> [AIM 1] According to the article on Waukesha's bid for Lake Michigan water, in what year was the Great Lakes Compact agreed to?
> [AIM 2] Carry on the article about Waukesha's bid to divert Lake Michigan water, picking up after its final sentence.

> [PASSAGE PROVIDED]
Drain the Great Lakes to Fuel Sprawl? Not So Fast

Governors of the states surrounding the Great Lakes are considering a water policy case with big implications for land development throughout the Midwest.

If Waukesha gets its way, Great Lakes water would enable more sprawling greenfield development like “Pabst Farms.” Photo: Pabst Farms

Waukesha, Wisconsin, a sprawling suburban area outside Milwaukee, has exhausted its water resources. Rather than cooperate with the city of Milwaukee to secure water, Waukesha spent years preparing an application to divert water from Lake Michigan. Waukesha needs permission from the states and provinces that signed the Great Lakes Compact, a 2008 agreement to protect the world’s largest freshwater source from being pillaged.

> [SUPPLIED RECORDS]

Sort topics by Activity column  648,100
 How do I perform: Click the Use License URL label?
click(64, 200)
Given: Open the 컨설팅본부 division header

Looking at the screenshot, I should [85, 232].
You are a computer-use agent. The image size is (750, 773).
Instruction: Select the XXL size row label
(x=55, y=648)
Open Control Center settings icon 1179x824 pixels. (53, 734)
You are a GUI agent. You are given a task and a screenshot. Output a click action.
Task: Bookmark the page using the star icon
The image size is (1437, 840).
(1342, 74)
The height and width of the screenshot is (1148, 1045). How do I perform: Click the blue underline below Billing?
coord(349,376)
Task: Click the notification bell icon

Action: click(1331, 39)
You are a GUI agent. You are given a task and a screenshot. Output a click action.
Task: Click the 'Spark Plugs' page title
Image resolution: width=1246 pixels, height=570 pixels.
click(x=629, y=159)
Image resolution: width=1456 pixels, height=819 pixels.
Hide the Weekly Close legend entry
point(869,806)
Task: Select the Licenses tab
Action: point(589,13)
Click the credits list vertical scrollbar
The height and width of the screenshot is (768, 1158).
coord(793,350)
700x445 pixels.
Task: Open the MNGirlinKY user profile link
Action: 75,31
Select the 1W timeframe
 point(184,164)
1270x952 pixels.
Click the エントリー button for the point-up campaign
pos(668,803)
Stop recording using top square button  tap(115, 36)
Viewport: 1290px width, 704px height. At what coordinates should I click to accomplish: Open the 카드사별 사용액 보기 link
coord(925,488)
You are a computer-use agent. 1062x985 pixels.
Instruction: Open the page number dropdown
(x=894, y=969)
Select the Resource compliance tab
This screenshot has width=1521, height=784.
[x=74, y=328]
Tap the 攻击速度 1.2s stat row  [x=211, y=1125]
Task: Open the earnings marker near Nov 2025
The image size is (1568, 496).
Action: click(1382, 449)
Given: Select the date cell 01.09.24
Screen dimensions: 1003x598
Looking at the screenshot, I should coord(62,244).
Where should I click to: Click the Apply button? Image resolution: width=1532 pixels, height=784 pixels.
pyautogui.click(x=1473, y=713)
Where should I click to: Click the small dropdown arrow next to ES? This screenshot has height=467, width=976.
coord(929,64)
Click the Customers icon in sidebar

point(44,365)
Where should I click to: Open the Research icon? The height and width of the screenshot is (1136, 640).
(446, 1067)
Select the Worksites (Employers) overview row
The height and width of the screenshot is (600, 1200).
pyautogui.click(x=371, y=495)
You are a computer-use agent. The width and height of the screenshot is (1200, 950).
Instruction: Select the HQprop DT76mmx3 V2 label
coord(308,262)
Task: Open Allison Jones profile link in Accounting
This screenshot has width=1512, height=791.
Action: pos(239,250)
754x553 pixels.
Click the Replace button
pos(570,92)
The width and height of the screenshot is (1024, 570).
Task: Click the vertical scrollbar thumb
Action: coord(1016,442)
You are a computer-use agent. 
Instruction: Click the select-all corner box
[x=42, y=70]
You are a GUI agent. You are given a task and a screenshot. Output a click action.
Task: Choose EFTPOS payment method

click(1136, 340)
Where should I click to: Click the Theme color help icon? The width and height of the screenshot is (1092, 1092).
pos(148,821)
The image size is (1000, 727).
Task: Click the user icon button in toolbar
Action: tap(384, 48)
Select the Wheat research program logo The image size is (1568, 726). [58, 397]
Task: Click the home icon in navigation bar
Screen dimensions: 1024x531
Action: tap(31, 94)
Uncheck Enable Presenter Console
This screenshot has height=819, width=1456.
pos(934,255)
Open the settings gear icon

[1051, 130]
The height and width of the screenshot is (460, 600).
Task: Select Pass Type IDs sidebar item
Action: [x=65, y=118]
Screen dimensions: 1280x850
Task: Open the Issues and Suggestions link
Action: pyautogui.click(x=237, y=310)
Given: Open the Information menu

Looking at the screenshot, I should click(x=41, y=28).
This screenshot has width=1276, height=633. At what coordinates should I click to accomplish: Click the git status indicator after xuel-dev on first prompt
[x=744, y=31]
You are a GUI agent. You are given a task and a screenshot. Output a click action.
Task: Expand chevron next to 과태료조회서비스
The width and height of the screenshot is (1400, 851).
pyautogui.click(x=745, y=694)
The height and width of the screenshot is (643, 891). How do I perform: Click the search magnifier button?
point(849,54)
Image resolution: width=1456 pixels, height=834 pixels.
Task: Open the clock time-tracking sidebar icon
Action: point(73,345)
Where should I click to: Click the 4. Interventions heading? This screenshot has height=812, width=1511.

> [EXPECTED ANSWER 1] The Great Lakes Compact was agreed to in 2008.

> [EXPECTED ANSWER 2]
James Rowen at the Political Environment has been following the case for years. He says at least one aspect of Waukesha’s application — the part that would use Lake Michigan water to fuel more sprawling greenfield development — looks DOA:

Decision-making officials from eight Great Lakes states and advisers from two Canadian provinces reviewing Waukesha’s request for a precedent-setting diversion of water from Lake Michigan — an application that took years to write and large sums of staff and consulting time to prepare, and which Scott Walker’s DNR had said was up to snuff — have chopped from the application the so-called expanded service territory beyond Waukesha’s municipal borders and into neighboring communities which had bumped up the diversion’s daily demand and its underlying controversy.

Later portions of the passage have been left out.